Ein müdes Lächeln umspielte seine Lippen. "Hauptsache du warst glücklich."

Es schmerzte in ihrem Magen, so sehr fuhren ihre Gefühle gerade Achterbahn. Ja, sie war in dem Moment glücklich gewesen, doch das hatte nicht an Aiden gelegen. Oder doch? Immerhin hatte er sie dort hin gebracht. Aber Drews Verhalten versetzte ihr einen Stich ins Herz. Ohne vorwurfsvoll zu sein gab er ihr das Gefühl, etwas Schlimmes getan zu haben.

Er schien sich wieder zu fangen. "Morgen früh können wir noch mal trainieren, wenn du möchtest. Und danach ist Schluss mit lustig. Dann sind wir wieder Rivalen."

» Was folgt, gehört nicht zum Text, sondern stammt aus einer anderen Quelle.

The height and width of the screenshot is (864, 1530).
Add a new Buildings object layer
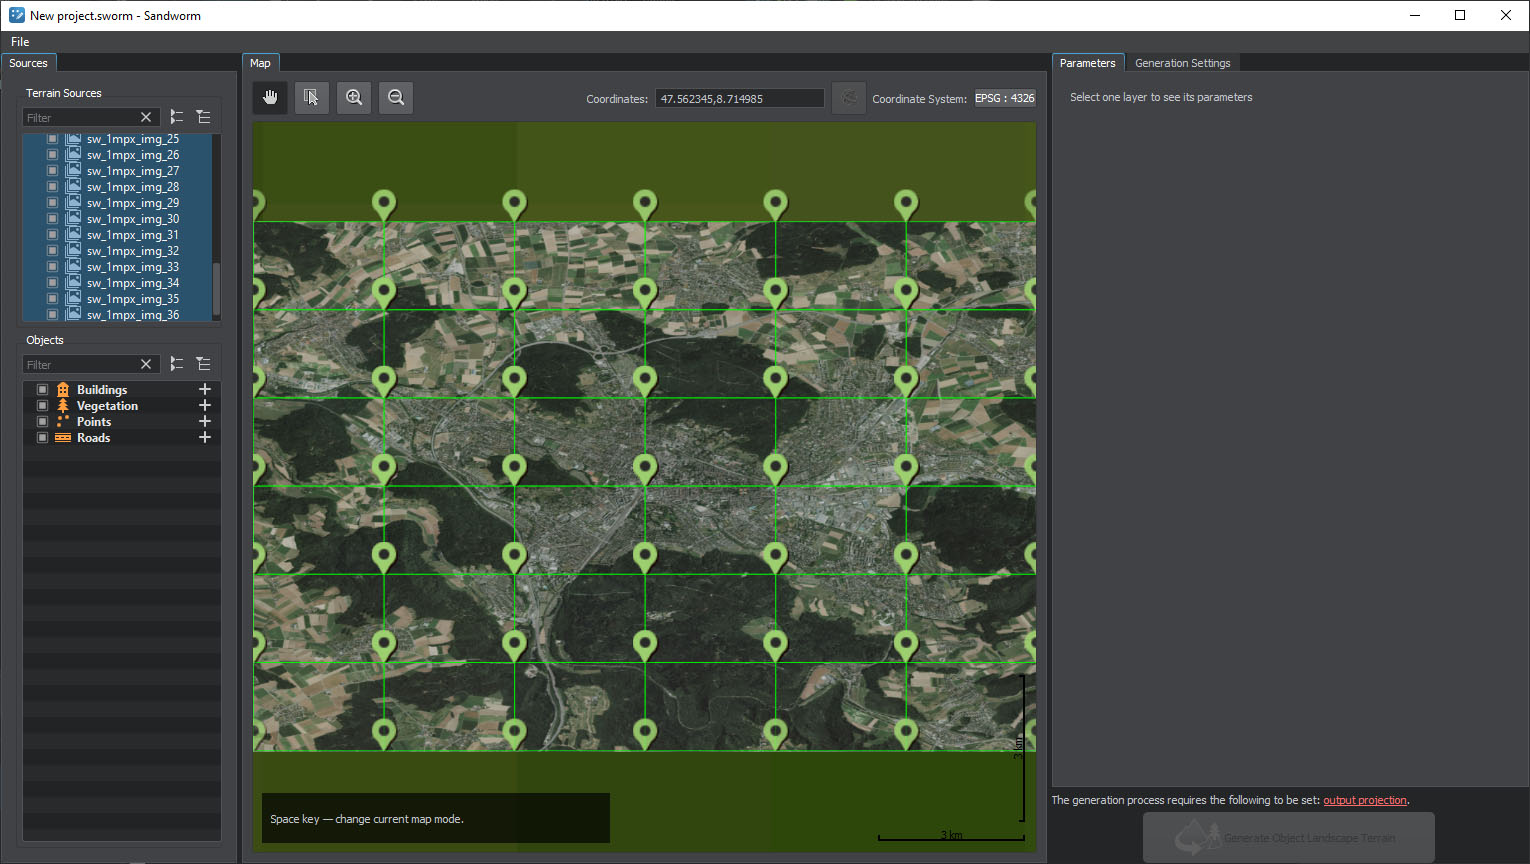pos(205,389)
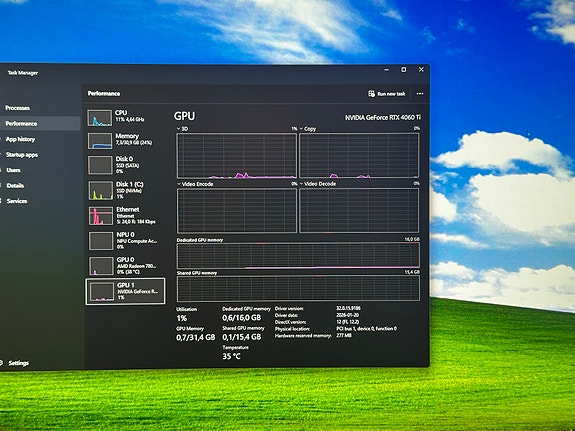Select GPU 0 AMD Radeon graph icon
The height and width of the screenshot is (431, 575).
tap(101, 266)
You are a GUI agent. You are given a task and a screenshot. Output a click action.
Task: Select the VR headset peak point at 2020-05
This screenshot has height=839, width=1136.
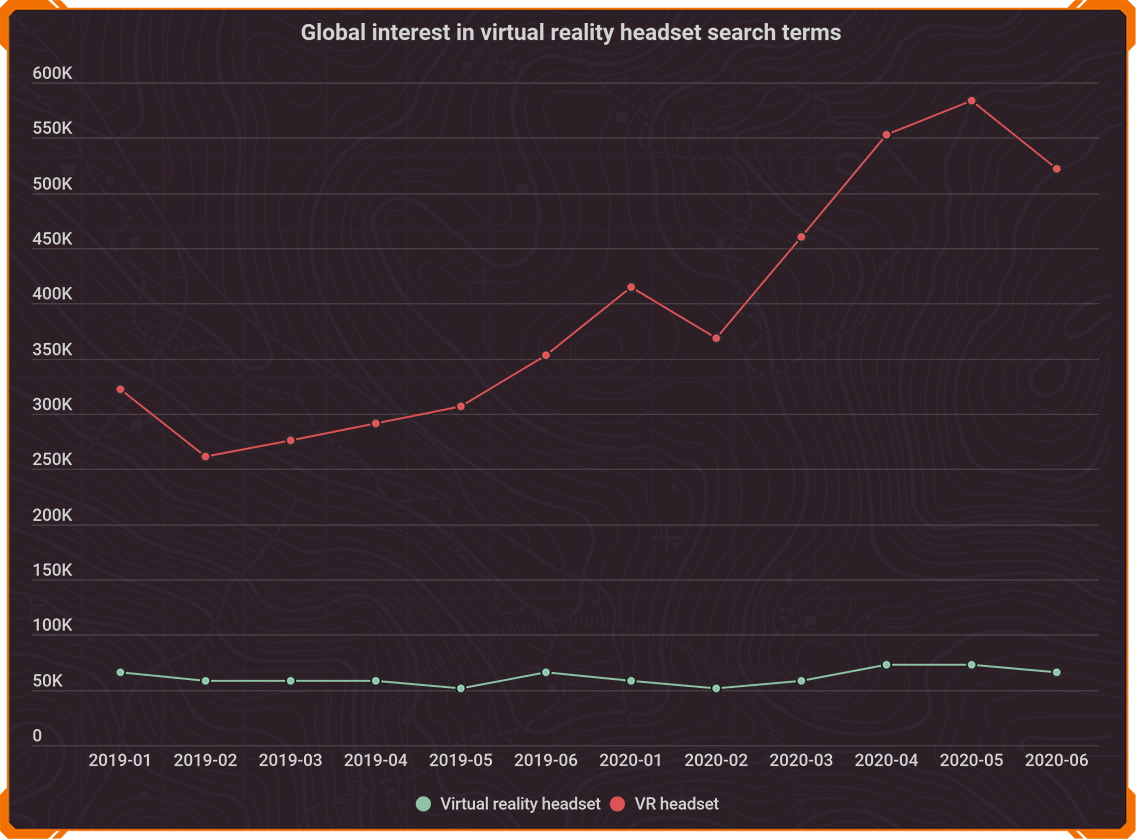point(971,101)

Sie lächelte. "Wir hören doch niemals auf Rivalen zu sein, oder?"

"Ich fürchte nicht, nein." Er strich sich mit einer eleganten Bewegung eine seiner grünen Strähnen aus dem Gesicht und stand auf. "Ich hoffe wir sehen uns zum Abendessen." Dann reichte er ihr eine Rose und verschwand. Ratlos blickte sie ihm hinterher und drückte die Rose an sich, ganz ungeachtet der Dornen.

Auch der nächste Tag verlief sehr merkwürdig. Aiden schien überall dort aufzutauchen, wo Maike gerade war, und Drew zog sich dann stets wortlos zurück. Die Blicke der Beiden untereinander waren furchteinflößend. Aiden zeigte sich von einer ganz neuen Seite.

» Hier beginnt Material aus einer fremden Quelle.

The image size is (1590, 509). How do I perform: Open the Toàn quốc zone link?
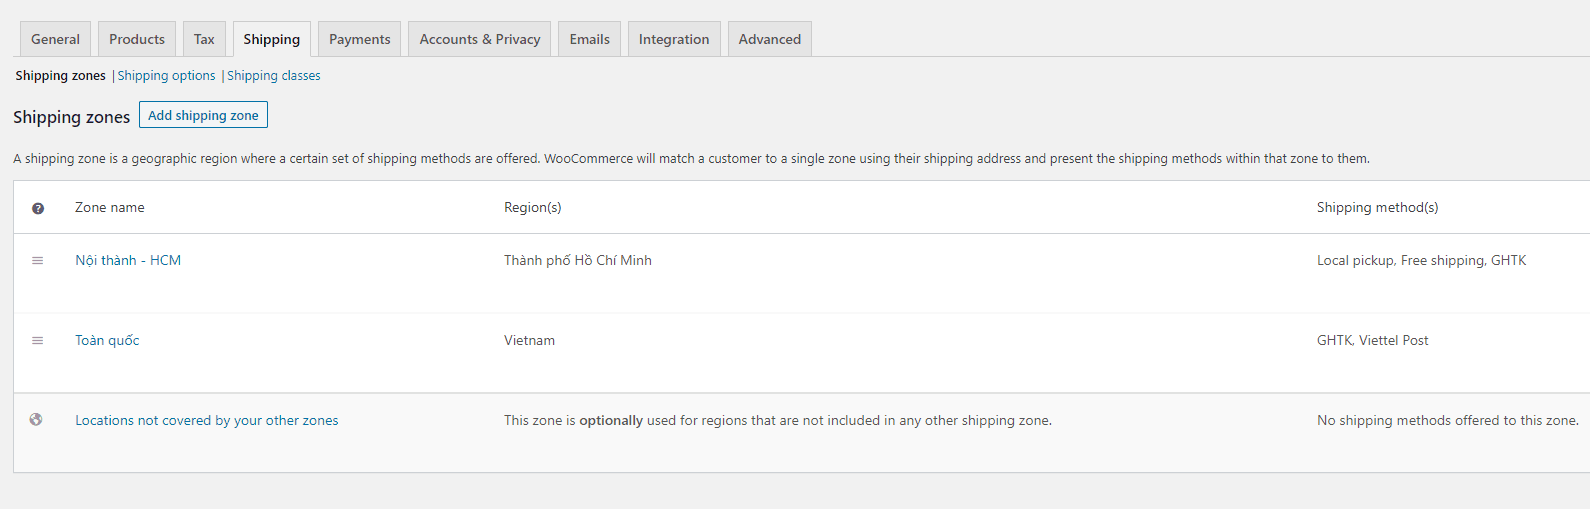coord(107,340)
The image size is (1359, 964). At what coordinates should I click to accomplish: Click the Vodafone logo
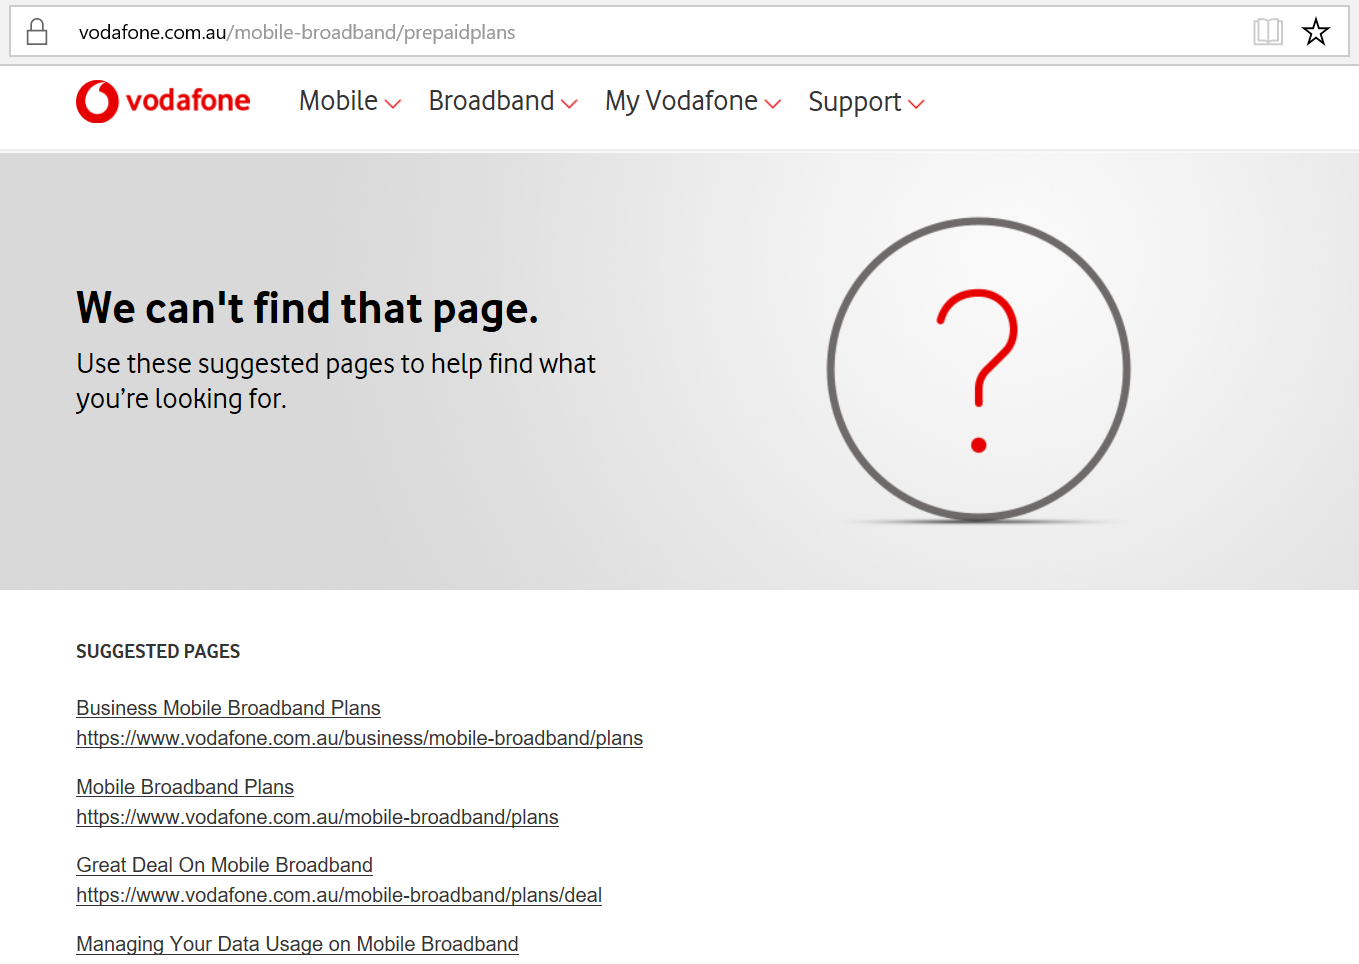click(162, 100)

Die Koordinatorin versuchte einfach das Beste aus der Situation zu machen, doch die Beiden machten es ihr nicht gerade leicht. Am Ende beschloss sie, allein zu Abend zu essen, was sowohl Drew als auch Aiden enttäuschen zu schien. Doch das war ihr lieber und vor allem viel entspannter so kurz vor dem morgigen Tag.

Möge der Bessere gewinnen!

Schließlich war der Tag der ersten Wettbewerbsrunde angebrochen. Maike war ungewohnt früh auf den Beinen, sogar vor dem Wecker. Sie seufzte und ging nach draußen an die frische Luft. Sie musste ihren Kopf frei bekommen, sonst hatte sie beim Wettbewerb schlechte Karten.

Draußen fand sie auch Drew. "Guten Morgen!", grüßte sie ihn.

"Guten Morgen."

"Puh, ich bin schon ziemlich aufgeregt."

"Nach all den Jahren bist du vor der ersten Runde immer noch nervös?", fragte er mit hochgezogener Augenbraue.

Sie grinste hilflos. "Da hätten wir es wieder. Einige Dinge ändern sich wohl nie."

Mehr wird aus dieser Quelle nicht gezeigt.